Chromosome-level assembly of basil genome unveils the genetic variation driving Genovese and Thai aroma types

Basil, Ocimum basilicum L., is a widely cultivated aromatic herb, prized for its culinary and medicinal uses, predominantly owing to its unique aroma, primarily determined by eugenol for Genovese cultivars or methyl chavicol for Thai cultivars. To date, a comprehensive basil reference genome has been lacking, with only a fragmented draft available. To fill this gap, we employed PacBio HiFi and Hi-C sequencing to construct a homeolog-phased chromosome-level genome for basil.

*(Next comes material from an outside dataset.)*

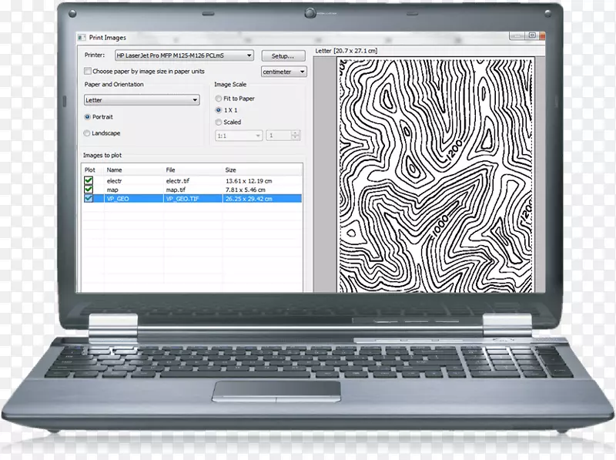
Task: Click the File column header
Action: (171, 170)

The tetraploid basil genome was assembled into 26 pseudomolecules and further categorized into subgenomes. High levels of synteny were observed between the two basil subgenomes but comparisons to Salvia rosmarinus show collinearity quickly breaks down in near relatives. We utilized a bi-parental population derived from a Genovese × Thai cross to map quantitative trait loci (QTL) for the aroma chemotype. We discovered a single QTL governing the eugenol/methyl chavicol ratio, which encompassed a genomic region with 95 genes, including 15 genes encoding a shikimate O-hydroxycinnamoyltransferase (HCT/CST) enzyme. Of them, only ObHCT1 exhibited significantly higher expression in the Genovese cultivar and showed a trichome-specific expression. ObHCT1 was functionally confirmed as a genuine HCT enzyme using an in vitro assay. The high-quality, contiguous basil reference genome is now publicly accessible at BasilBase, a valuable resource for the scientific community. Combined with insights into cell-type-specific gene expression, it promises to elucidate specialized metabolite biosynthesis pathways at the cellular level.